RECORDS PROVIDED

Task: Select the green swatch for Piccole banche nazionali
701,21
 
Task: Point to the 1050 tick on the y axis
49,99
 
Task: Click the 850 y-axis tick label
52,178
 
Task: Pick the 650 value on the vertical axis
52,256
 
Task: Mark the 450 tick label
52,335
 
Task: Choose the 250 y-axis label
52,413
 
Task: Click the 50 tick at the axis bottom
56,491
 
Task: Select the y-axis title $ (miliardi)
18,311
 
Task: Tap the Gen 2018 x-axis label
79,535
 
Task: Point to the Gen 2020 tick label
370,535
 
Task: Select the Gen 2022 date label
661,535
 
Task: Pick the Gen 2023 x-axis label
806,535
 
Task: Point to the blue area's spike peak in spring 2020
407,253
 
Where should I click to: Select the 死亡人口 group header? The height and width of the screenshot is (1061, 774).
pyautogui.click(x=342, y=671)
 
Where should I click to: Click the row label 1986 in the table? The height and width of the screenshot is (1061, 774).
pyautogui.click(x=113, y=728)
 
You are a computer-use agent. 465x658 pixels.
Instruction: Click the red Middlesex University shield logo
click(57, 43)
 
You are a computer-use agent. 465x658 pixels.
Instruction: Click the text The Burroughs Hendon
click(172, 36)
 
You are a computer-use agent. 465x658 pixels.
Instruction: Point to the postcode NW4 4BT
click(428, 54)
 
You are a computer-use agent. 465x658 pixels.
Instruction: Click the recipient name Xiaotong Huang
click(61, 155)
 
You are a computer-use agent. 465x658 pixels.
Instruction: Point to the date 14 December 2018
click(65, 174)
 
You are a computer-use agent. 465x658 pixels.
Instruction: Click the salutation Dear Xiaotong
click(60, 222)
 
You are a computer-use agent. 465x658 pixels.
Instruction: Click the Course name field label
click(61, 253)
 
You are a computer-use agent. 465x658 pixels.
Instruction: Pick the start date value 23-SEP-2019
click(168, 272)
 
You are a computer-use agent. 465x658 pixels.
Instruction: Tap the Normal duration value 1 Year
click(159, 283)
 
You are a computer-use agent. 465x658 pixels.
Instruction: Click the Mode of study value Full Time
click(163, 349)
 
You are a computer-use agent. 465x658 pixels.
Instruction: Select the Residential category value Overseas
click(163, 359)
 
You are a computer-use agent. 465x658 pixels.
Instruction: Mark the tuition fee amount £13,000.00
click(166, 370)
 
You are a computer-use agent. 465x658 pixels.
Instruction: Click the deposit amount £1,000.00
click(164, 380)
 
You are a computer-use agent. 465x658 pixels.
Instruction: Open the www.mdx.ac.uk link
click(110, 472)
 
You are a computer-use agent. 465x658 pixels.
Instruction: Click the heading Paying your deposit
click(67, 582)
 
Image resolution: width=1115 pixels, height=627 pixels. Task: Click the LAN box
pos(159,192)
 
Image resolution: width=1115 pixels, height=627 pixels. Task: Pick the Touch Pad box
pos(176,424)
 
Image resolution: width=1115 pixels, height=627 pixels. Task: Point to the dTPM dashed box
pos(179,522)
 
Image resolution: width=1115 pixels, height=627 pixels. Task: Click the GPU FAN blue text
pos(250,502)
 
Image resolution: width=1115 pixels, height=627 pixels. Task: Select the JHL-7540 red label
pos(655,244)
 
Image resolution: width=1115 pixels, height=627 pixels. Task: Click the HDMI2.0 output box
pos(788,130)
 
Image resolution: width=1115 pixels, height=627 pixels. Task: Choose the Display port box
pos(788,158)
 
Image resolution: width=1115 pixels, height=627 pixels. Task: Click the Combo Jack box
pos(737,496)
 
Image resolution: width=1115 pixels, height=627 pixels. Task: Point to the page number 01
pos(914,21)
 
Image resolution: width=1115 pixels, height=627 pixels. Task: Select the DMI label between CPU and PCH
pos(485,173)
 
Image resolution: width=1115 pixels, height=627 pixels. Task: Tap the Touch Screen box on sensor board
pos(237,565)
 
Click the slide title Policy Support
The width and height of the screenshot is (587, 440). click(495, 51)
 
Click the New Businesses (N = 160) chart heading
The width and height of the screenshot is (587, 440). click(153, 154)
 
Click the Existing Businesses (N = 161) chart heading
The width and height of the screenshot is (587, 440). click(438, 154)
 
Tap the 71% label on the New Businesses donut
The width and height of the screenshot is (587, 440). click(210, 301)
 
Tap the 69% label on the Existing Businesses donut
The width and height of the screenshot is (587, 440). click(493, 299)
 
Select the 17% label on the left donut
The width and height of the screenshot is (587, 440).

INSTRUCTIONS TO FOLLOW
Reproduce every item above verbatim, character for character, from the first line through the last.

RESULT FOR THIS TASK
Task: Select the green swatch for Piccole banche nazionali
701,21
 
Task: Point to the 1050 tick on the y axis
49,99
 
Task: Click the 850 y-axis tick label
52,178
 
Task: Pick the 650 value on the vertical axis
52,256
 
Task: Mark the 450 tick label
52,335
 
Task: Choose the 250 y-axis label
52,413
 
Task: Click the 50 tick at the axis bottom
56,491
 
Task: Select the y-axis title $ (miliardi)
18,311
 
Task: Tap the Gen 2018 x-axis label
79,535
 
Task: Point to the Gen 2020 tick label
370,535
 
Task: Select the Gen 2022 date label
661,535
 
Task: Pick the Gen 2023 x-axis label
806,535
 
Task: Point to the blue area's spike peak in spring 2020
407,253
 
Where should I click to: Select the 死亡人口 group header? The height and width of the screenshot is (1061, 774).
pyautogui.click(x=342, y=671)
 
Where should I click to: Click the row label 1986 in the table? The height and width of the screenshot is (1061, 774).
pyautogui.click(x=113, y=728)
 
You are a computer-use agent. 465x658 pixels.
Instruction: Click the red Middlesex University shield logo
click(57, 43)
 
You are a computer-use agent. 465x658 pixels.
Instruction: Click the text The Burroughs Hendon
click(172, 36)
 
You are a computer-use agent. 465x658 pixels.
Instruction: Point to the postcode NW4 4BT
click(428, 54)
 
You are a computer-use agent. 465x658 pixels.
Instruction: Click the recipient name Xiaotong Huang
click(61, 155)
 
You are a computer-use agent. 465x658 pixels.
Instruction: Point to the date 14 December 2018
click(65, 174)
 
You are a computer-use agent. 465x658 pixels.
Instruction: Click the salutation Dear Xiaotong
click(60, 222)
 
You are a computer-use agent. 465x658 pixels.
Instruction: Click the Course name field label
click(61, 253)
 
You are a computer-use agent. 465x658 pixels.
Instruction: Pick the start date value 23-SEP-2019
click(168, 272)
 
You are a computer-use agent. 465x658 pixels.
Instruction: Tap the Normal duration value 1 Year
click(159, 283)
 
You are a computer-use agent. 465x658 pixels.
Instruction: Click the Mode of study value Full Time
click(163, 349)
 
You are a computer-use agent. 465x658 pixels.
Instruction: Select the Residential category value Overseas
click(163, 359)
 
You are a computer-use agent. 465x658 pixels.
Instruction: Mark the tuition fee amount £13,000.00
click(166, 370)
 
You are a computer-use agent. 465x658 pixels.
Instruction: Click the deposit amount £1,000.00
click(164, 380)
 
You are a computer-use agent. 465x658 pixels.
Instruction: Open the www.mdx.ac.uk link
click(110, 472)
 
You are a computer-use agent. 465x658 pixels.
Instruction: Click the heading Paying your deposit
click(67, 582)
 
Image resolution: width=1115 pixels, height=627 pixels. Task: Click the LAN box
pos(159,192)
 
Image resolution: width=1115 pixels, height=627 pixels. Task: Pick the Touch Pad box
pos(176,424)
 
Image resolution: width=1115 pixels, height=627 pixels. Task: Point to the dTPM dashed box
pos(179,522)
 
Image resolution: width=1115 pixels, height=627 pixels. Task: Click the GPU FAN blue text
pos(250,502)
 
Image resolution: width=1115 pixels, height=627 pixels. Task: Select the JHL-7540 red label
pos(655,244)
 
Image resolution: width=1115 pixels, height=627 pixels. Task: Click the HDMI2.0 output box
pos(788,130)
 
Image resolution: width=1115 pixels, height=627 pixels. Task: Choose the Display port box
pos(788,158)
 
Image resolution: width=1115 pixels, height=627 pixels. Task: Click the Combo Jack box
pos(737,496)
 
Image resolution: width=1115 pixels, height=627 pixels. Task: Point to the page number 01
pos(914,21)
 
Image resolution: width=1115 pixels, height=627 pixels. Task: Select the DMI label between CPU and PCH
pos(485,173)
 
Image resolution: width=1115 pixels, height=627 pixels. Task: Tap the Touch Screen box on sensor board
pos(237,565)
 
Click the slide title Policy Support
The width and height of the screenshot is (587, 440). click(495, 51)
 
Click the New Businesses (N = 160) chart heading
The width and height of the screenshot is (587, 440). click(153, 154)
 
Click the Existing Businesses (N = 161) chart heading
The width and height of the screenshot is (587, 440). click(438, 154)
 
Tap the 71% label on the New Businesses donut
The width and height of the screenshot is (587, 440). click(210, 301)
 
Tap the 69% label on the Existing Businesses donut
The width and height of the screenshot is (587, 440). click(493, 299)
 
Select the 17% label on the left donut
The width and height of the screenshot is (587, 440).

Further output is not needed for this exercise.